Online DPO: Online Direct Preference Optimization with Fast-Slow Chasing
Qi, Biqing, Li, Pengfei, Li, Fangyuan, Gao, Junqi, Zhang, Kaiyan, Zhou, Bowen
Direct Preference Optimization (DPO) improves the alignment of large language models (LLMs) with human values by training directly on human preference datasets, eliminating the need for reward models. However, due to the presence of cross-domain human preferences, direct continual training can lead to catastrophic forgetting, limiting DPO's performance and efficiency. Inspired by intraspecific competition driving species evolution, we propose a Online Fast-Slow chasing DPO (OFS-DPO) for preference alignment, simulating competition through fast and slow chasing among models to facilitate rapid adaptation. Specifically, we first derive the regret upper bound for online learning, validating our motivation with a min-max optimization pattern.

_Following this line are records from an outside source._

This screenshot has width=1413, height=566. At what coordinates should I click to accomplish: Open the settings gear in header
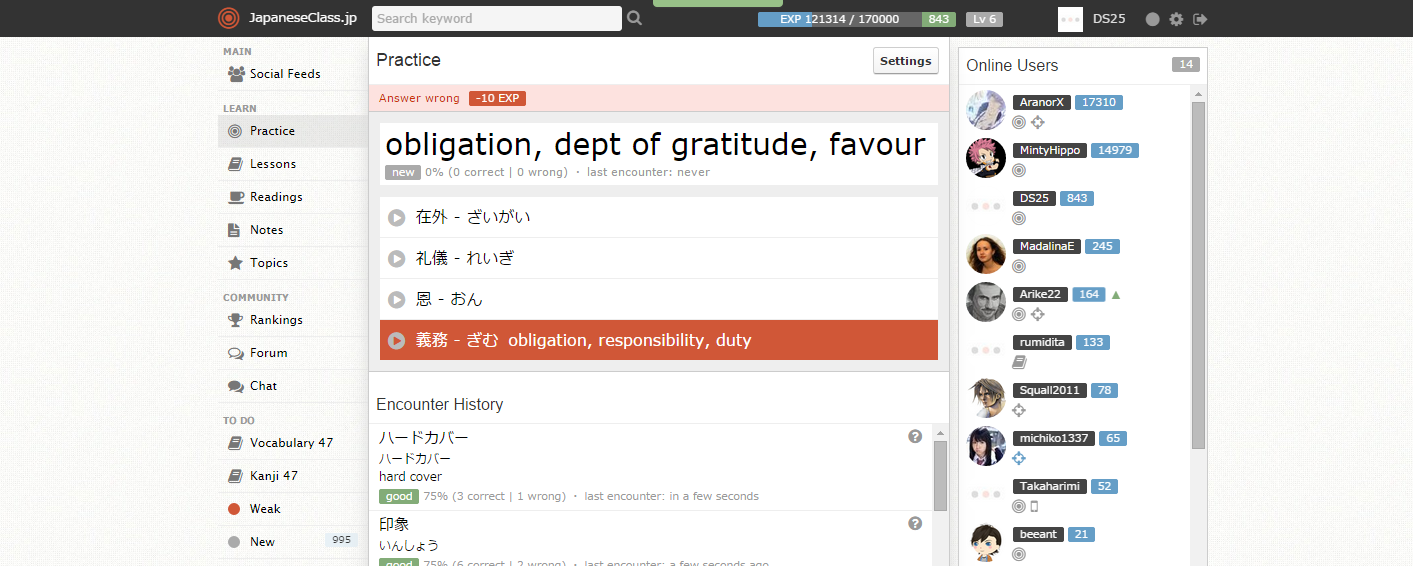pyautogui.click(x=1176, y=19)

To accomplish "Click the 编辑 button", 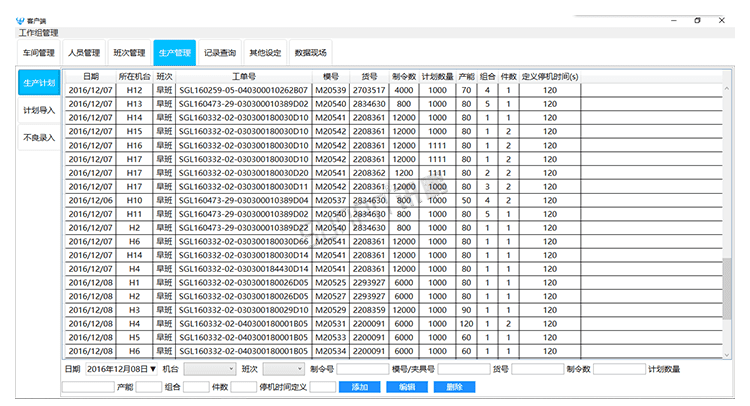I will click(x=406, y=387).
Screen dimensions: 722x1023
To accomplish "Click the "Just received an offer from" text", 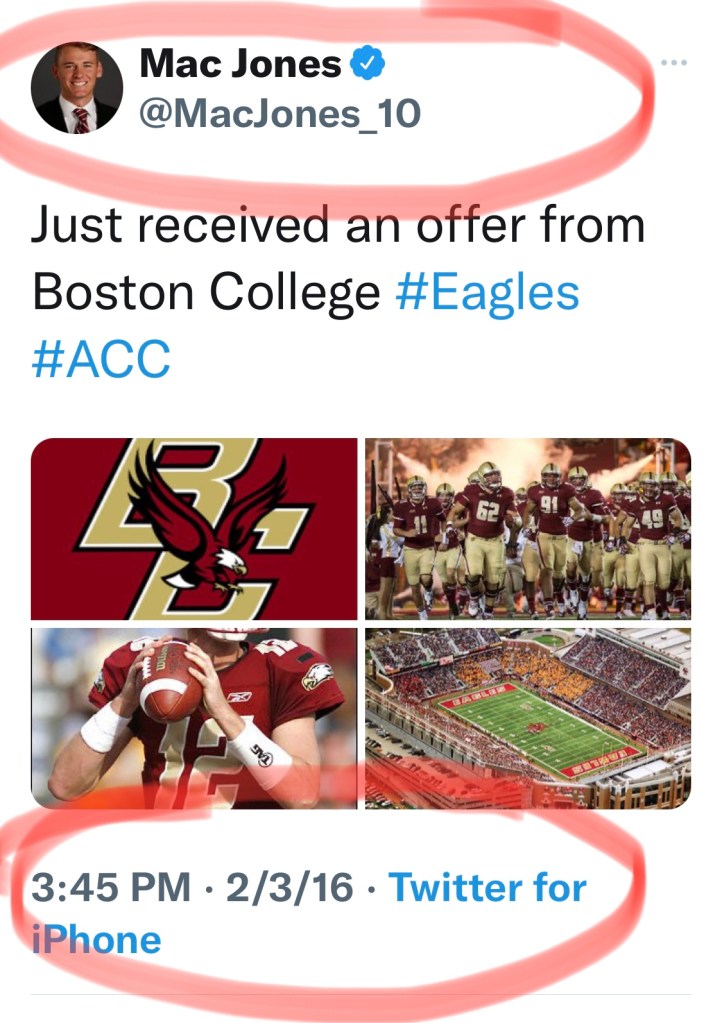I will click(338, 226).
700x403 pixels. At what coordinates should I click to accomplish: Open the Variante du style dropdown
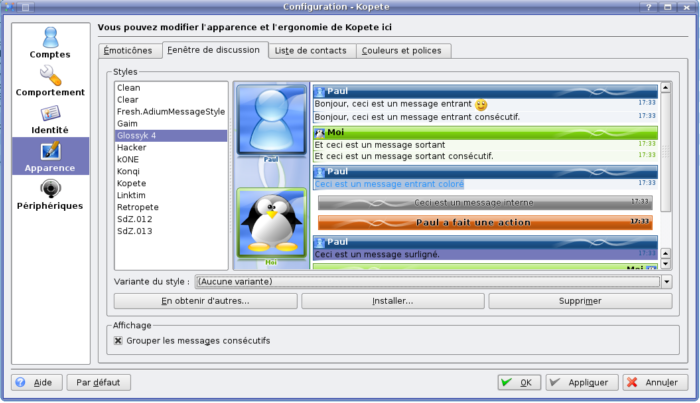666,281
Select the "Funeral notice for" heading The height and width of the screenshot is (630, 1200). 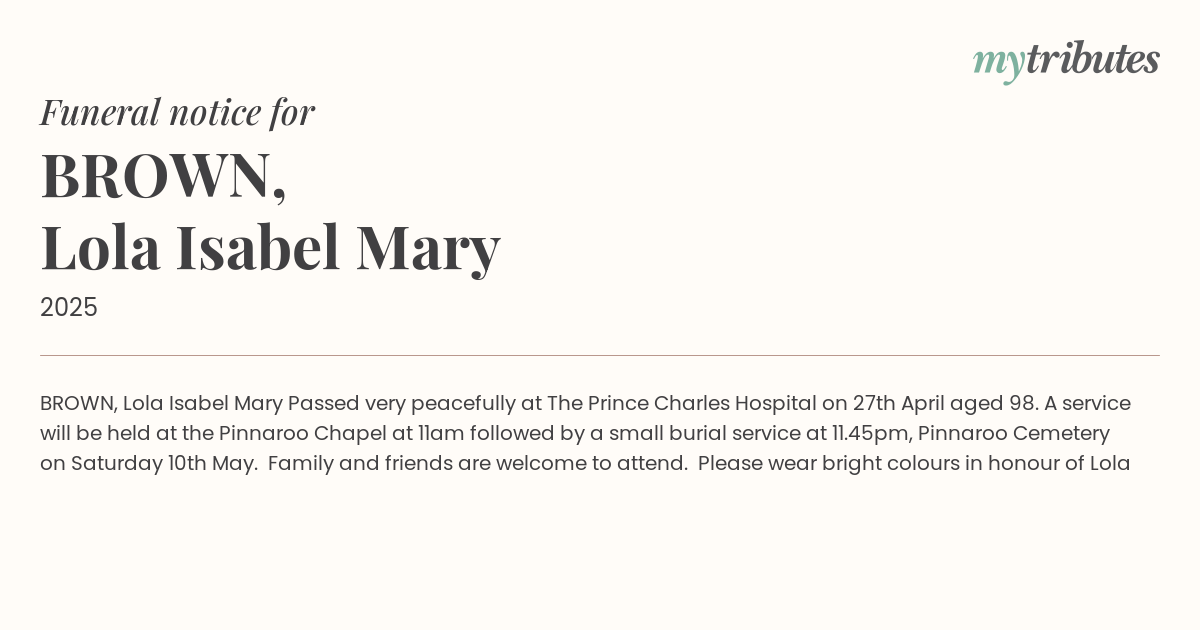point(177,112)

Based on this, we introduce two identical modules using Low-rank Adaptive (LoRA) with different optimization speeds to simulate intraspecific competition, and propose a new regularization term to guide their learning. To further mitigate catastrophic forgetting in cross-domain scenarios, we extend the OFS-DPO with LoRA modules combination strategy, resulting in the Cross domain Online Fast-Slow chasing DPO (COFS-DPO). This method leverages linear combinations of fast modules parameters from different task domains, fully utilizing historical information to achive continual value alignment. Experimental results show that OFS-DPO outperforms DPO in in-domain alignment, while COFS-DPO excels in cross-domain continual learning scenarios.

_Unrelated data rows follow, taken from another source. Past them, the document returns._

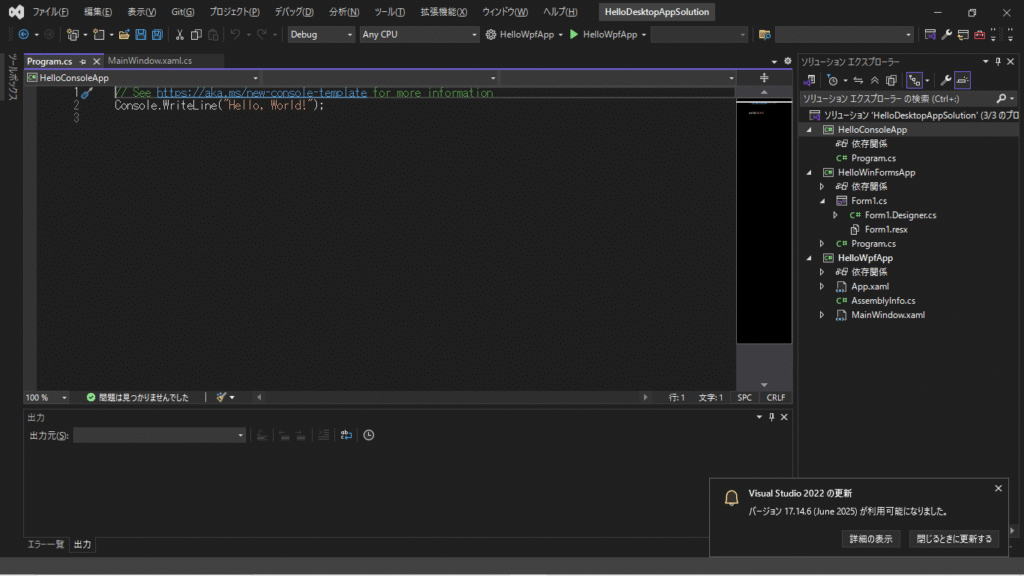Toggle word wrap in the output pane
Image resolution: width=1024 pixels, height=576 pixels.
click(346, 435)
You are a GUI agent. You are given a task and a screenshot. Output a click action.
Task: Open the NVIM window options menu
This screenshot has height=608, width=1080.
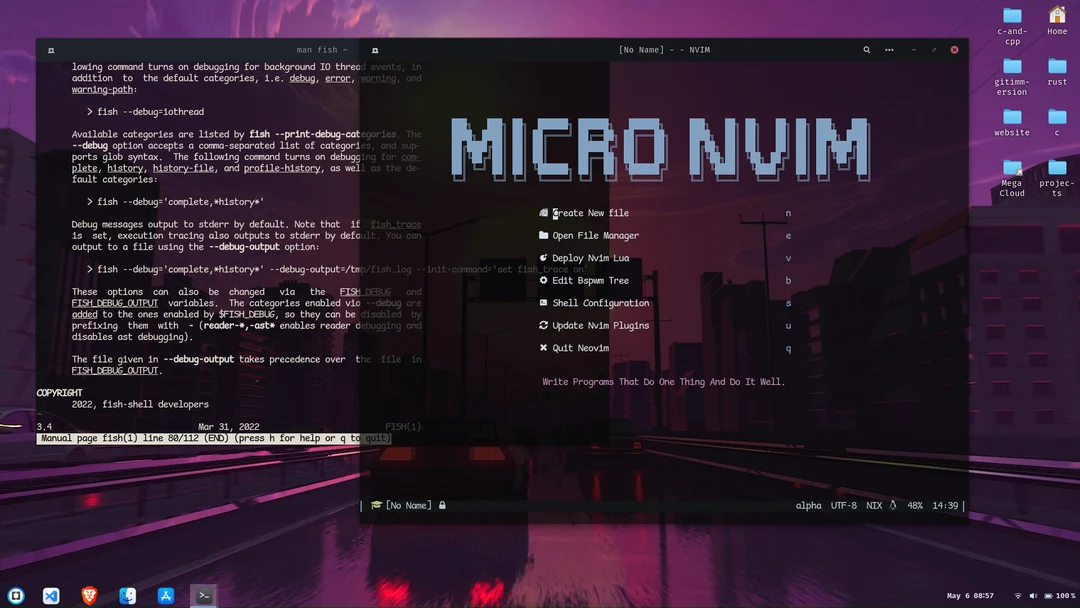pyautogui.click(x=888, y=49)
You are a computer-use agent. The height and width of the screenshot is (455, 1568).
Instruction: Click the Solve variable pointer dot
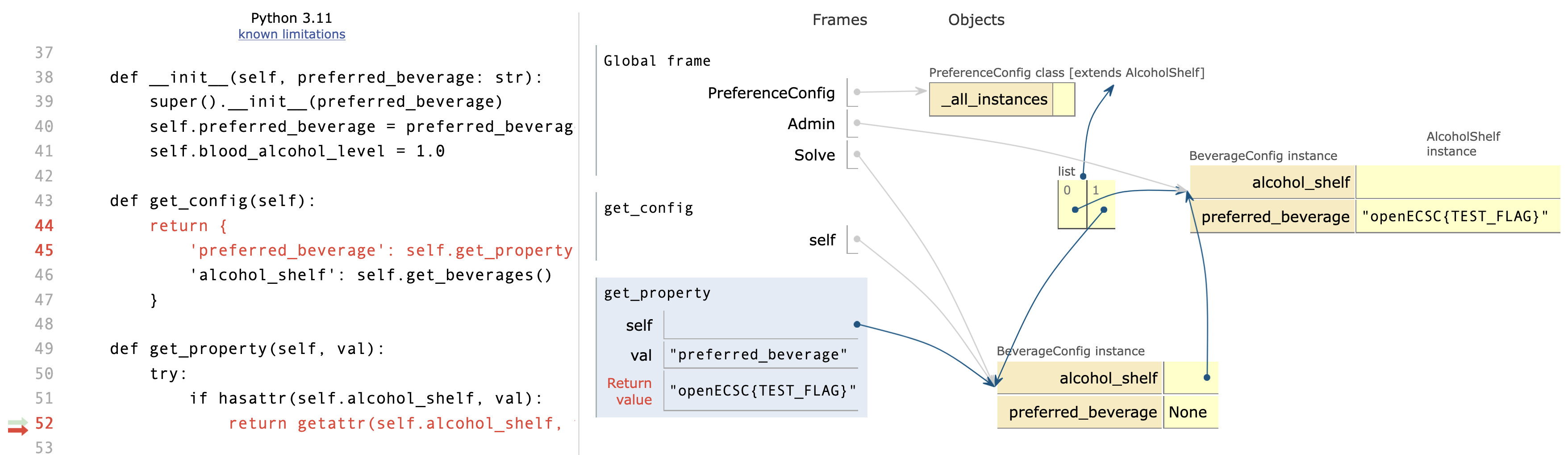[x=856, y=154]
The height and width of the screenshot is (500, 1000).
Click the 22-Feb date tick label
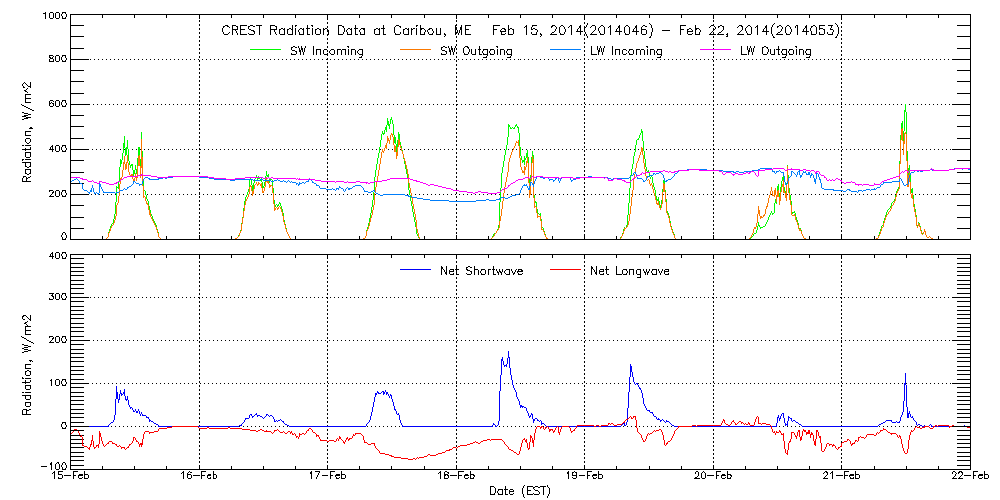tap(969, 476)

Overcoming Catastrophic Forgetting by Exemplar Selection in Task-oriented Dialogue System
Chen, Chen, Li, Ruizhe, Hu, Yuchen, Chen, Yuanyuan, Qin, Chengwei, Zhang, Qiang
Intelligent task-oriented dialogue systems (ToDs) are expected to continuously acquire new knowledge, also known as Continual Learning (CL), which is crucial to fit ever-changing user needs. However, catastrophic forgetting dramatically degrades the model performance in face of a long streamed curriculum. In this paper, we aim to overcome the forgetting problem in ToDs and propose a method (HESIT) with hyper-gradient-based exemplar strategy, which samples influential exemplars for periodic retraining. Instead of unilaterally observing data or models, HESIT adopts a profound exemplar selection strategy that considers the general performance of the trained model when selecting exemplars for each task domain. Specifically, HESIT analyzes the training data influence by tracing their hyper-gradient in the optimization process. Furthermore, HESIT avoids estimating Hessian to make it compatible for ToDs with a large pre-trained model. Experimental results show that HESIT effectively alleviates catastrophic forgetting by exemplar selection, and achieves state-of-the-art performance on the largest CL benchmark of ToDs in terms of all metrics.